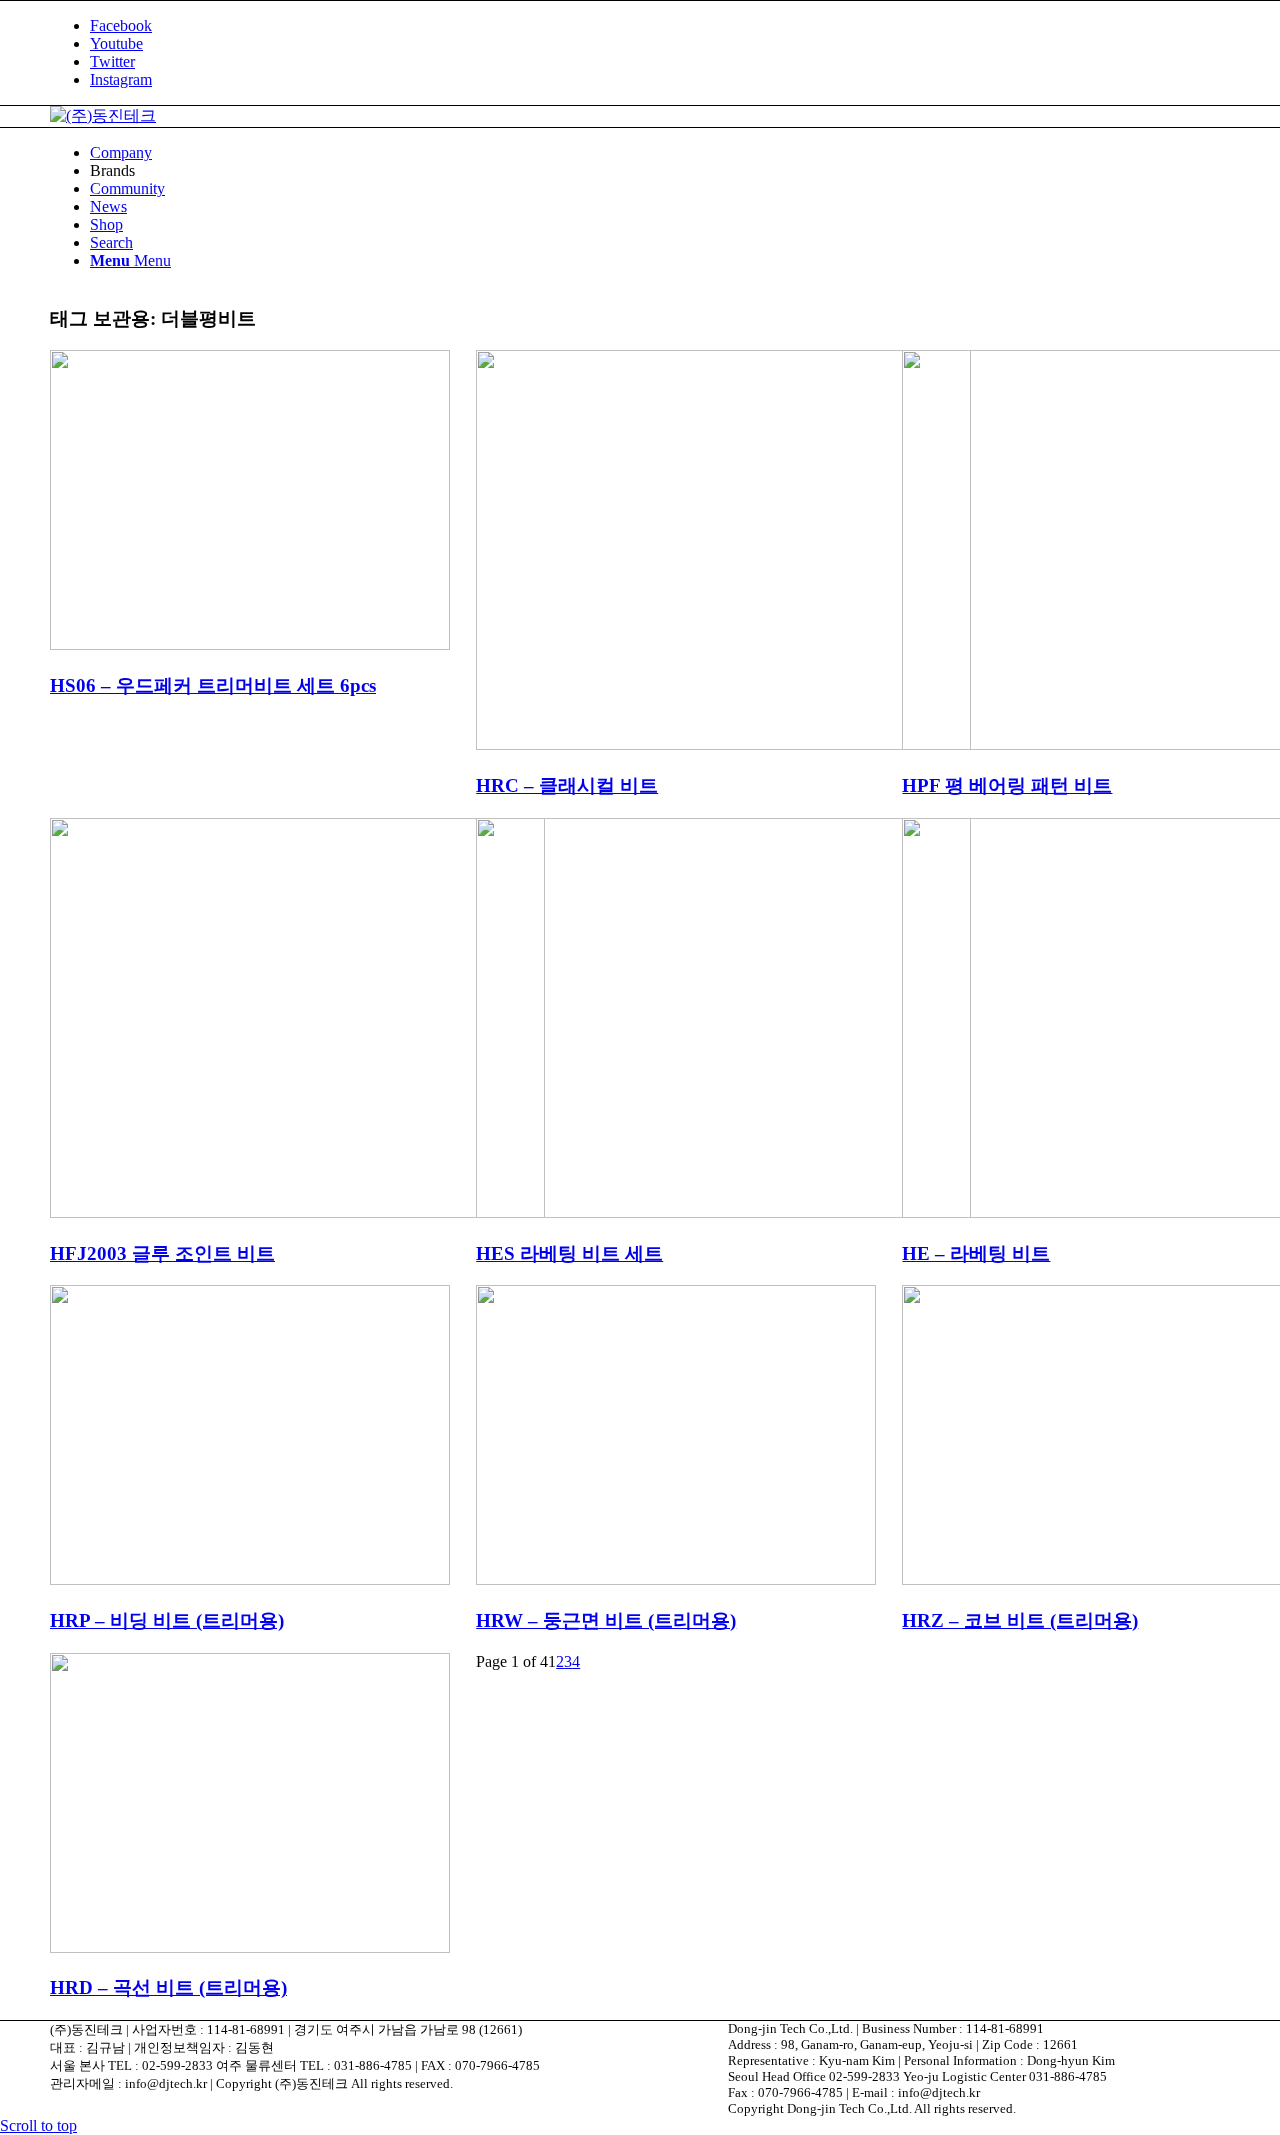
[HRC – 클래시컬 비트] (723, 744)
==
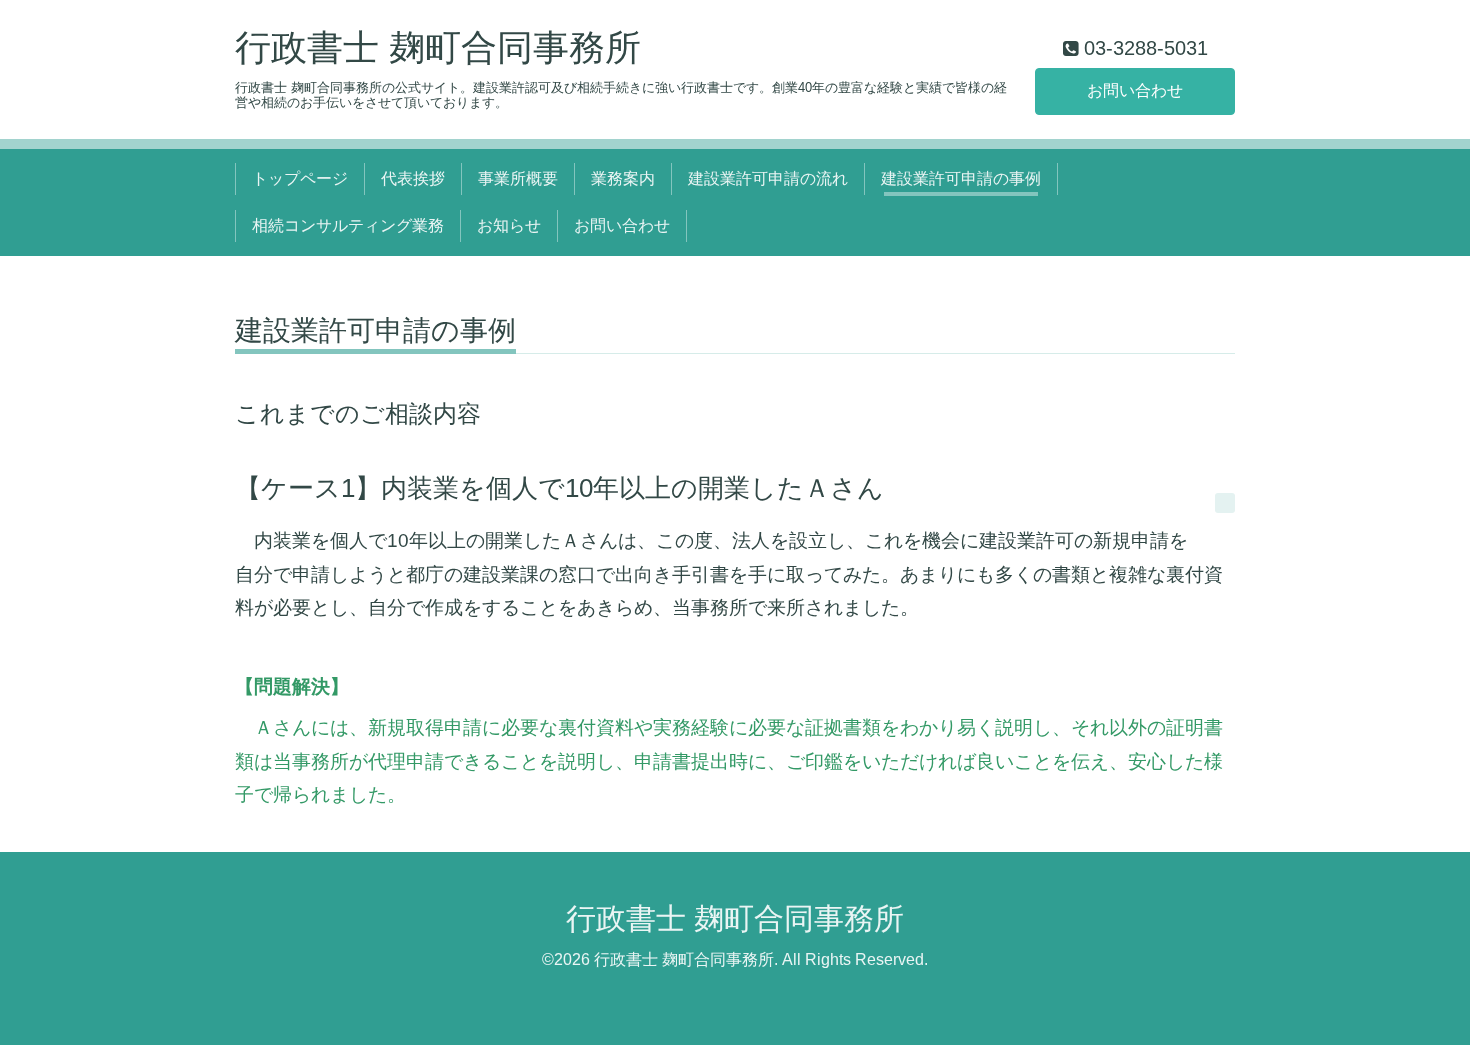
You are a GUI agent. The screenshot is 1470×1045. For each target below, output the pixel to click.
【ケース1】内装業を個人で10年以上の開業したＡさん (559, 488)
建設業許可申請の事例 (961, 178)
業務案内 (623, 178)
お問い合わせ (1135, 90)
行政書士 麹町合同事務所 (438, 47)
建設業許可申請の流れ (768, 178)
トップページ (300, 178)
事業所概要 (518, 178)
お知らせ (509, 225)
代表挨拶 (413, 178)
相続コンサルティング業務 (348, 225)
--
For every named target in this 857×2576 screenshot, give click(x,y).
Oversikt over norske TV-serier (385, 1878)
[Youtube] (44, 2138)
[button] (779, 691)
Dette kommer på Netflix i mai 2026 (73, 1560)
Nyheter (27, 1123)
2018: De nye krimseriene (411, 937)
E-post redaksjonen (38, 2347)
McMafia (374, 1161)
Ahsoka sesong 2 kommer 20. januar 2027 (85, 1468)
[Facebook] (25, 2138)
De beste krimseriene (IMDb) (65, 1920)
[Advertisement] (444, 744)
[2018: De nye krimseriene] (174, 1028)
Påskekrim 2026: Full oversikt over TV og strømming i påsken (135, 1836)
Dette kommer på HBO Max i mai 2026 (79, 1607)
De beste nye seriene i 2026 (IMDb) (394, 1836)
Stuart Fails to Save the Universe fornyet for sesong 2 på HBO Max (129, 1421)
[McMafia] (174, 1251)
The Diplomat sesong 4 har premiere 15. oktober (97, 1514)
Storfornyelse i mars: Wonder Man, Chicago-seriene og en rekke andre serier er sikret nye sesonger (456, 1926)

## Activity
Would you please return all lines from the listing above that contain "screenshot"?

## Exercise result
You are a GUI agent. The screenshot is 1470×1045. For each target below, output the pixel to click.
For every named target in this 857×2576 screenshot, give click(x,y).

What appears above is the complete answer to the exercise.